_Exercise objective_. Looking at the entries underneath, work out how many lines contain "Close". Write only that number.

[Records drawn from a dataset]
+---+
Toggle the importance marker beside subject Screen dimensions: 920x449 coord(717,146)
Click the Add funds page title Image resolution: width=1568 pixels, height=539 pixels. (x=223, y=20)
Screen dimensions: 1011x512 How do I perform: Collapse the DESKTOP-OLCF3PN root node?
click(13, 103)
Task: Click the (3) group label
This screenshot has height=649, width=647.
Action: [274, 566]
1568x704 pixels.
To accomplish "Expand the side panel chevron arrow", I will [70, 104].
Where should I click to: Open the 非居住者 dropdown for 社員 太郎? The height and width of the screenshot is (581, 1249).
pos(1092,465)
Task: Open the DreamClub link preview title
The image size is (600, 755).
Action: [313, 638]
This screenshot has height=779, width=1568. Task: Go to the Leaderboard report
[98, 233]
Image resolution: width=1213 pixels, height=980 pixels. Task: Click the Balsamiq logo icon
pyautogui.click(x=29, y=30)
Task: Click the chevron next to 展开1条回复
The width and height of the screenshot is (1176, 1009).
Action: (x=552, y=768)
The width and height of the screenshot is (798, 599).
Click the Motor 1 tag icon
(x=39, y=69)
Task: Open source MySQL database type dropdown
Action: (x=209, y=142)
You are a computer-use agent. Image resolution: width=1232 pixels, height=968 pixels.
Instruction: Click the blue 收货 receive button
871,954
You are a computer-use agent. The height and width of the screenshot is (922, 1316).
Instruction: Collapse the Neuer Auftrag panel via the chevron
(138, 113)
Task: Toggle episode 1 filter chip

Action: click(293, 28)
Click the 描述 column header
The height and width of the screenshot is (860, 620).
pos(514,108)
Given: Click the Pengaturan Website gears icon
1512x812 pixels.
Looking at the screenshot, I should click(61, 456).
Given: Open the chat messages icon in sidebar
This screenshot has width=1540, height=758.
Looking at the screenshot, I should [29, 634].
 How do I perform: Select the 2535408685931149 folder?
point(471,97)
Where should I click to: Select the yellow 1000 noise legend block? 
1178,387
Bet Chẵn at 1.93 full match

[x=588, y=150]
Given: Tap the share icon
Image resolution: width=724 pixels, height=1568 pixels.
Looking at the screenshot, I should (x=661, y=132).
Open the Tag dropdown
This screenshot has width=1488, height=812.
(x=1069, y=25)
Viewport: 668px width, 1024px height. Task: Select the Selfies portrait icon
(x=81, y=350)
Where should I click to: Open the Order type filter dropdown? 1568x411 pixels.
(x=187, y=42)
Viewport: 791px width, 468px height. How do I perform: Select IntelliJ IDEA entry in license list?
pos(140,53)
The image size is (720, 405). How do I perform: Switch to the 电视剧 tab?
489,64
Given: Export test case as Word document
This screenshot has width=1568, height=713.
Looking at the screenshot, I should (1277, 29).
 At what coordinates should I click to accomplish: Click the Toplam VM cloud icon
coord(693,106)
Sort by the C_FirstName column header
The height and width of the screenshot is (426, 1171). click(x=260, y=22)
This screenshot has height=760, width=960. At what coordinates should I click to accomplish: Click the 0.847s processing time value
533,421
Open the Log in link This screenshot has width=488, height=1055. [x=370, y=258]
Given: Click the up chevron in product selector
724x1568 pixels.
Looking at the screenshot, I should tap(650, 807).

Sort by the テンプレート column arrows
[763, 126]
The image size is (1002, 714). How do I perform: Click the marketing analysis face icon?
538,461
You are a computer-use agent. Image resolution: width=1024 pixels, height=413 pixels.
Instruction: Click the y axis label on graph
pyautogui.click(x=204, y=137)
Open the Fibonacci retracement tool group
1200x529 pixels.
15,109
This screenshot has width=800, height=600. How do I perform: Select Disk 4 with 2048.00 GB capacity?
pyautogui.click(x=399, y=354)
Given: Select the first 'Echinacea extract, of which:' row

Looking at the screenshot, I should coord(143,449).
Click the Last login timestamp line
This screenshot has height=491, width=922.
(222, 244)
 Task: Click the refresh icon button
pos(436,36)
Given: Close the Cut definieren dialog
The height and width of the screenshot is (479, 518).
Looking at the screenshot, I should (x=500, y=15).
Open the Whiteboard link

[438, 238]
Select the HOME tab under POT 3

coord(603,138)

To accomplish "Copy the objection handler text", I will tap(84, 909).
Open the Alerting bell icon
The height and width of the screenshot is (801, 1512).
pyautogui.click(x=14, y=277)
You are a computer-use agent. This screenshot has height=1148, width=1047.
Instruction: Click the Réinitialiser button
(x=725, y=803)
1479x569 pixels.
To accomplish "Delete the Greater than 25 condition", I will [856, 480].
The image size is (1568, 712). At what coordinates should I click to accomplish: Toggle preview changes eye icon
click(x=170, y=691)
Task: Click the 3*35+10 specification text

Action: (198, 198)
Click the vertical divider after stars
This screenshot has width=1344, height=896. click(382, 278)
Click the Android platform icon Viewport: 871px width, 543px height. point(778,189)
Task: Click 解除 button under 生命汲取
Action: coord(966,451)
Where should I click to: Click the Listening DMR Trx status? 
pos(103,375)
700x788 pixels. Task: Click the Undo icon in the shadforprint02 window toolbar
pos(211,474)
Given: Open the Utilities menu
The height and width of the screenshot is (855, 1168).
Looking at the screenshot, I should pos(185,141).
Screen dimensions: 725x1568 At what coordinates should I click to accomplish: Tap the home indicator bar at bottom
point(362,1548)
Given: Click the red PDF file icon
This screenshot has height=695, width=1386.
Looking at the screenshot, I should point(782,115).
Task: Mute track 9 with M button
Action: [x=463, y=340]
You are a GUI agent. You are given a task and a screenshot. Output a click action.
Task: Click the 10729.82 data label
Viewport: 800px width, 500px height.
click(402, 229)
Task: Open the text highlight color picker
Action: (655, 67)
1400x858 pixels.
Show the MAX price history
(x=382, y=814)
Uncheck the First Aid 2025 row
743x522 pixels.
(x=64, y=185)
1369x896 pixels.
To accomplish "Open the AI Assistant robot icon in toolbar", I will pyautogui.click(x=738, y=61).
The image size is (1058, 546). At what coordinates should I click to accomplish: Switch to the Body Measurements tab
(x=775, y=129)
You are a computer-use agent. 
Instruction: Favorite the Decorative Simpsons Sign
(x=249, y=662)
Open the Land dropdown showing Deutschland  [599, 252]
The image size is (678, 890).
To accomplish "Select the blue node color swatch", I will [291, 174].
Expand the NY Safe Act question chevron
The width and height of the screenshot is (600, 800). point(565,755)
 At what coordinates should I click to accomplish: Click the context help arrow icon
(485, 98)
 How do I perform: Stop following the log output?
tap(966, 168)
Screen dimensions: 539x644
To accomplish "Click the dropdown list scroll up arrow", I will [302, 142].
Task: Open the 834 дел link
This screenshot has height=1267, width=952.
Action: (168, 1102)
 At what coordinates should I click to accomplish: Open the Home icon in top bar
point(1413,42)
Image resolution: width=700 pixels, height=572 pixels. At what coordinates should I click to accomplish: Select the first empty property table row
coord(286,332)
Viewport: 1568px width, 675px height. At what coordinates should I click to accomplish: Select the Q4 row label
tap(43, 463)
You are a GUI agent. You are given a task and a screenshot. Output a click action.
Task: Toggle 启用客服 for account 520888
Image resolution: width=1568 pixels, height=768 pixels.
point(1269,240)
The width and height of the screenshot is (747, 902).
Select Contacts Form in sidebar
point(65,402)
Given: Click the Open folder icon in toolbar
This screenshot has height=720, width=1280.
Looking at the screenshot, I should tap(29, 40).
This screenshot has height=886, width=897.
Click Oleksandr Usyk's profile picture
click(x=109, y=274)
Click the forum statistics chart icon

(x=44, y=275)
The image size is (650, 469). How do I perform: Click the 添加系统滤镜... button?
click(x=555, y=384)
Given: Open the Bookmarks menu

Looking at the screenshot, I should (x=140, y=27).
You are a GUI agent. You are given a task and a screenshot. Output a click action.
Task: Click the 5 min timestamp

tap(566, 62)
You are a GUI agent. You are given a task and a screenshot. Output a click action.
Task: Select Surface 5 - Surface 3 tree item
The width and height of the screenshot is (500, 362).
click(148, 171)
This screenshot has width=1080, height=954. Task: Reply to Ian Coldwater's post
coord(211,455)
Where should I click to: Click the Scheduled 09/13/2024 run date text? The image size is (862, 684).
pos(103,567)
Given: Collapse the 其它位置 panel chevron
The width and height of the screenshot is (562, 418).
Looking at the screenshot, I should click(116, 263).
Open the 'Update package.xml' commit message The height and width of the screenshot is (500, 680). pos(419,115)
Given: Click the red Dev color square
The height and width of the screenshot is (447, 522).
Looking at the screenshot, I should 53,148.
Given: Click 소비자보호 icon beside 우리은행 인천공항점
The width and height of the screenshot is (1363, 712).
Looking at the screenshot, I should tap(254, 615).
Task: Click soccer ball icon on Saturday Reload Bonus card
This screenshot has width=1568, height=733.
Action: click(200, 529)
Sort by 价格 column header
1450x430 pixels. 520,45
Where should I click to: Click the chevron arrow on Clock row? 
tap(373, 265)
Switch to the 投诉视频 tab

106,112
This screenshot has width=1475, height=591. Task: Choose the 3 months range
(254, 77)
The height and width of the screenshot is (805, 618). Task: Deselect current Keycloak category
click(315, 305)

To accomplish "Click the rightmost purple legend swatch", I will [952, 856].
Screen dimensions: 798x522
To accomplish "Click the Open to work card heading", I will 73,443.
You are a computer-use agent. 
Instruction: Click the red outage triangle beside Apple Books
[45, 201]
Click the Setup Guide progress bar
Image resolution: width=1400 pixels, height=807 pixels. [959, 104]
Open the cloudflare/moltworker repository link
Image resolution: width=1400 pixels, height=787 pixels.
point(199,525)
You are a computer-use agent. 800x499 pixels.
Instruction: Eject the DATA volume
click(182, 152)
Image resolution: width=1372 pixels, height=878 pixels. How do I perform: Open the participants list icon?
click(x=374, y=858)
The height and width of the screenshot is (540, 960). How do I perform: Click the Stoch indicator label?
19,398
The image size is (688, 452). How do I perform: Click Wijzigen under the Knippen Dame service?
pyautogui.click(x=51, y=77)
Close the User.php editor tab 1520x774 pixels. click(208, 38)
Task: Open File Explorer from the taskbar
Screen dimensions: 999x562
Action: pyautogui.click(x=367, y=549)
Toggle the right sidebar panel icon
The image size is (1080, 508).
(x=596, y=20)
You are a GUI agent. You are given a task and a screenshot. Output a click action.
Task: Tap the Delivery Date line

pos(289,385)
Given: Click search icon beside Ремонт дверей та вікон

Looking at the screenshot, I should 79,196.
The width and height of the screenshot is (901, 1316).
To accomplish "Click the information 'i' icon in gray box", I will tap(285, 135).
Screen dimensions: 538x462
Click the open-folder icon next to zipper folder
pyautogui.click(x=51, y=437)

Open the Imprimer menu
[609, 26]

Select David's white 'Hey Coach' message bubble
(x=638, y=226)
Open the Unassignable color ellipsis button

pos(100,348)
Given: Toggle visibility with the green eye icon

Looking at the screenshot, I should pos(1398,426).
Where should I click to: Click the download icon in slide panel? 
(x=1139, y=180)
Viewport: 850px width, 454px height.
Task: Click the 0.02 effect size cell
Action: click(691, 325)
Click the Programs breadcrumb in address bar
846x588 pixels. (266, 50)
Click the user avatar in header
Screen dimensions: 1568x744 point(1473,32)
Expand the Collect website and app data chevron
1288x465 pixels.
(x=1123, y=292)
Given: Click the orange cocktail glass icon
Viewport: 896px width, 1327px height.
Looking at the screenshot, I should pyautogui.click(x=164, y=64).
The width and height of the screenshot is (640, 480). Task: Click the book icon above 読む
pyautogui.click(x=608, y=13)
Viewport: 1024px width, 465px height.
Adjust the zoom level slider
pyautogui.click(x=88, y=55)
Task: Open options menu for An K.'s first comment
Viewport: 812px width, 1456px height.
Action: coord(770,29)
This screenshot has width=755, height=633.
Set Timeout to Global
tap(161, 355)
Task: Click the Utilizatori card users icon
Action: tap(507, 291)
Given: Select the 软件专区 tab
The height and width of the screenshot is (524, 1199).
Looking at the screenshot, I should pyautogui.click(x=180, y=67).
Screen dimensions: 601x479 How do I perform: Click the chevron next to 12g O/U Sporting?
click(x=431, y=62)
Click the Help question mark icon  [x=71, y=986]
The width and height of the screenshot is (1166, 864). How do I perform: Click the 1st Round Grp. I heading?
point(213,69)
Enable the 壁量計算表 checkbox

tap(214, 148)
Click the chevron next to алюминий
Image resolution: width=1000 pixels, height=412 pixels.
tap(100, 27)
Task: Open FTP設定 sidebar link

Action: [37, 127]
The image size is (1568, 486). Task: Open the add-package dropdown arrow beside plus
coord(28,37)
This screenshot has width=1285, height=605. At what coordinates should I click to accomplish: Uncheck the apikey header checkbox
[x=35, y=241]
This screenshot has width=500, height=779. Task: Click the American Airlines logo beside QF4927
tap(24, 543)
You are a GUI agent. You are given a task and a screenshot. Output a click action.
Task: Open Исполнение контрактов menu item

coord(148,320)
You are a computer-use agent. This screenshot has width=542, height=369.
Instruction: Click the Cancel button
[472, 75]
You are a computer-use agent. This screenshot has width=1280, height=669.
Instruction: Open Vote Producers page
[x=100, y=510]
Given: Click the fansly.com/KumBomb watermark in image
+---+
_Finished task_. 2